Przyszłam tu po to żeby niektórym z Was dać wsparcie.
Moja historia jest długa ale postaram się to skrócić do najważniejszy informacji.
O dziecko staraliśmy się 5 lat...długich lat.
Na początku był lajt po roku starań poszłam do lekarza ., wszystko ok wyniki ok. Skierował męża na badanie nasienia...i tu się zaczęło.
Wyniki nie były złe ale super tez nie były. Postanowiliśmy się po stymulować. 3 cykle brałam CLO bez skutku. Ciąży dalej brak. Po kilku miesiącach wyniki męża zaczęły się pogarszac ale zaczęliśmy stosować suplementy itd.
Owulacja była plemniki tez a ciąży brak. Minął kolejny rok i nic...drugi rok tez nic. Lekarz proponował inseminacje póki wyniki męża nie są złe. Nie mieliśmy pieniędzy...kilka miesięcy odłożonych staran. Potem kryzys...w małżeństwie. Starania w ogóle poszły w odstawke. Rozstalismy się na jakiś czas żeby to wszystko po układać. Wszystko wróciło do normy i zaczęliśmy od nowa. Wyniki moje ok. Męża nasienie masakra...1 mln plemników... ruchliwość kiepska... do tego zapalenie nasieniowodu pęcherza moczowego i w ogóle katastrofa. ..leki leki leki... kiedy we wrześniu zeszłego roku postanowiliśmy ze nie ma co czekać i decydujemy się na in vitro od nowego roku zaczęła się walka z czasem...szukanie funduszy choroby nie wiem co....

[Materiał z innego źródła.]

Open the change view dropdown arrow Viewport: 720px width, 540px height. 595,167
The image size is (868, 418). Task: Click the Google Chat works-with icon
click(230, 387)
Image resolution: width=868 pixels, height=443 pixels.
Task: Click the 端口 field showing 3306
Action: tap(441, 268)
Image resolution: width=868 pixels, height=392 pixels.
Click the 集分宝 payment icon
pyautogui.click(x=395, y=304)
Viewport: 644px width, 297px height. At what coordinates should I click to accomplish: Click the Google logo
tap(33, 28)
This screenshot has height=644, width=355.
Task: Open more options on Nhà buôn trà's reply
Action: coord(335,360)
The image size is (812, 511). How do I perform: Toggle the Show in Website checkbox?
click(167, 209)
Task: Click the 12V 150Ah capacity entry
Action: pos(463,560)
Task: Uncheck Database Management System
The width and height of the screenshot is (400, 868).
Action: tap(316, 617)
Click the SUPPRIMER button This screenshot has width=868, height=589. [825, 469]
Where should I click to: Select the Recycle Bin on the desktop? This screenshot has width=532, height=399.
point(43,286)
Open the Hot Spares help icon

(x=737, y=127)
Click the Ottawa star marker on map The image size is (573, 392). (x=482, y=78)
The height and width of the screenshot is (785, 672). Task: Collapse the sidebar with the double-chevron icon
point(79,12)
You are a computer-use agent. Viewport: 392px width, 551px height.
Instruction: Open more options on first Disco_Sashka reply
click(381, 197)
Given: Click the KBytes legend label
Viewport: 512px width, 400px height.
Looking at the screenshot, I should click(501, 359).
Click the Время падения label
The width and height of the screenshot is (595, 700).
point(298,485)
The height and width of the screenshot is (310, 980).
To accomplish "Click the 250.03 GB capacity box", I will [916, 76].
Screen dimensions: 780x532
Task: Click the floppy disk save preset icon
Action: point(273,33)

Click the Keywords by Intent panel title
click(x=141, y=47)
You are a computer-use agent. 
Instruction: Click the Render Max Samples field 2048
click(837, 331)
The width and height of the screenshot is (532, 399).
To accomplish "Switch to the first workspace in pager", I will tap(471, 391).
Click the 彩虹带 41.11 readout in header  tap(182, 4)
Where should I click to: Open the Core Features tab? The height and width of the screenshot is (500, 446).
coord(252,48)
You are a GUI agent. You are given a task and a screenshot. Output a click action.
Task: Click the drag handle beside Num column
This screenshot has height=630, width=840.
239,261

A w listopadzie okazało się ze żadne in vitro nie będzie potrzebne...jestem w ciąży. I to uwaga bliźniaczej ciąży... obecnie zaczęliśmy 28 tydzień. Termin mam na 23 lipca w 5 rocznice ślubu... [emoji2][emoji2][emoji2]
Słuchajcie... trzeba wierzyć chociażby sił brało...trzeba mieć nadzieje...na lepsze.
Jak widać z tragicznymi wynikami można...
Cały czas wierzyłam ze skoro jest ok to musi się udać "kiedyś" i to kiedyś nadeszło.,
Teraz kompletujemy wyprawkę dla naszych księżniczek.
Wierzę że każda z Was zostanie szczęśliwa mama.